Hydrographic and productivity characteristics along 45°E longitude in the southwestern Indian Ocean and Southern Ocean during austral summer 2004

P. Jasmine1, K. R. Muraleedharan1,5,*, N. V. Madhu1, C. R. Asha Devi1, R. Alagarsamy2,  C. T. Achuthankutty1, Zeena Jayan3, V. N. Sanjeevan4, Satish Sahayak1

1National Institute of Oceanography, Regional Centre, Dr. Salim Ali Road, PB No. 1918, Kochi – 682 018, India
2National Institute of Oceanography, Dona-Paula, Goa – 403 004, India
3National Centre for Anarctic and Ocean Research, SADA, Goa, India
4Centre for Marine Living Resources and Ecology, Ministry of Earth Sciences, Kendriya Bhavan, PB No. 5415, Kochi, CSEZ PO, Kakkanad – 37, India
5Present address: National Institute of Oceanography, Regional Centre, Dr.
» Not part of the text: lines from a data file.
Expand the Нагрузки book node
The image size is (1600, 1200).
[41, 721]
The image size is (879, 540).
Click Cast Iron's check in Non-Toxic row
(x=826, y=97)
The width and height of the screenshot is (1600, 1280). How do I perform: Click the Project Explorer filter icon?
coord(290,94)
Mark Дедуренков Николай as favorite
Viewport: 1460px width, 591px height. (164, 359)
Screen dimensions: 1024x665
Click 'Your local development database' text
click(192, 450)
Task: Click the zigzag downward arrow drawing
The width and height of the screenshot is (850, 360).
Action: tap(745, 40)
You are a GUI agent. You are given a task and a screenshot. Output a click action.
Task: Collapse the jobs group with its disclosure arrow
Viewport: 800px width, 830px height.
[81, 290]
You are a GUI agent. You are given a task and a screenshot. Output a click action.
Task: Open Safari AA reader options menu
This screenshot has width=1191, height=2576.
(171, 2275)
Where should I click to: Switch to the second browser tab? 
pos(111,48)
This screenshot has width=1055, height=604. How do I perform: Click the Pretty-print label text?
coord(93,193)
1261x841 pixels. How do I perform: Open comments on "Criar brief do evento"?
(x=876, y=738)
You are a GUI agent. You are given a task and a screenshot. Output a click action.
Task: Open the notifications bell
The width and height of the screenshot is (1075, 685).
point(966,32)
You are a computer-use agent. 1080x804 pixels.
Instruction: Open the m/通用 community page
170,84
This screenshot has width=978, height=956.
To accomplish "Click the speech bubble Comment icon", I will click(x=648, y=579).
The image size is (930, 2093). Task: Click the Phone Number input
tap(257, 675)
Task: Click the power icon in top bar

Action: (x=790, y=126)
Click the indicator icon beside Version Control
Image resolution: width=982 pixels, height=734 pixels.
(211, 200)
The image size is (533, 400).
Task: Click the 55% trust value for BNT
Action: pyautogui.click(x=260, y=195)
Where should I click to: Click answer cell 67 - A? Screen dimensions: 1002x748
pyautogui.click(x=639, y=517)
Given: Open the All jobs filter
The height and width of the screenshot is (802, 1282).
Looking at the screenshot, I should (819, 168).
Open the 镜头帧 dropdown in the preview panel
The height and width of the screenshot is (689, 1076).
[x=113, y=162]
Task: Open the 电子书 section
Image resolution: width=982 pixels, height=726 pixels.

Salim Ali Road, PB No. 1918, Kochi – 682 018, India

ABSTRACT: During the austral summer 2004, an intensive multidisciplinary survey was carried out in the Indian Ocean sector of the Southern Ocean to study the main hydrographic features and the associated productivity processes. This sector includes circumpolar zones and fronts with distinct hydrographic and trophic regimes, such as the Subtropical Zone (STZ), Subtropical Frontal Zone (STFZ), Subantarctic Zone (SAZ), Polar Frontal Zone (PFZ), North Subtropical Front (NSTF), Agulhas Retroflection Front (ARF), South Subtropical Front (SSTF), Subantarctic Front, Surface Polar Front (SPF), and Subsurface Polar Front. Seasonal variations in the solar irradiance and day length, stratification, lack of micronutrients like iron and increased grazing pressure are the major factors that influenced or constrained biological production in this region. Even though broad differences in these controlling factors exist in time and space between the zonal regions, the upper 1000 m of the water column of the main zones, STZ, STFZ, SAZ, PFZ, supported almost identical standing stocks of mesozooplankton, 0.43, 0.47, 0.45 and 0.49 ml m–3, respectively, during the austral summer. This unexpected similarity can be explained either through the functioning of the microbial loop within STZ, STFZ and SAZ and the multivorous food web ecology within the PFZ. Dominance of ciliates in the microzooplankton community may be one factor resulting in the maintenance of a high mesozooplankton standing stock in SAZ. In contrast to the zones, frontal regions showed wide differences in hydrography and biological characteristics. The SSTF and SPF were far more biologically productive than that of NSTF and ARF.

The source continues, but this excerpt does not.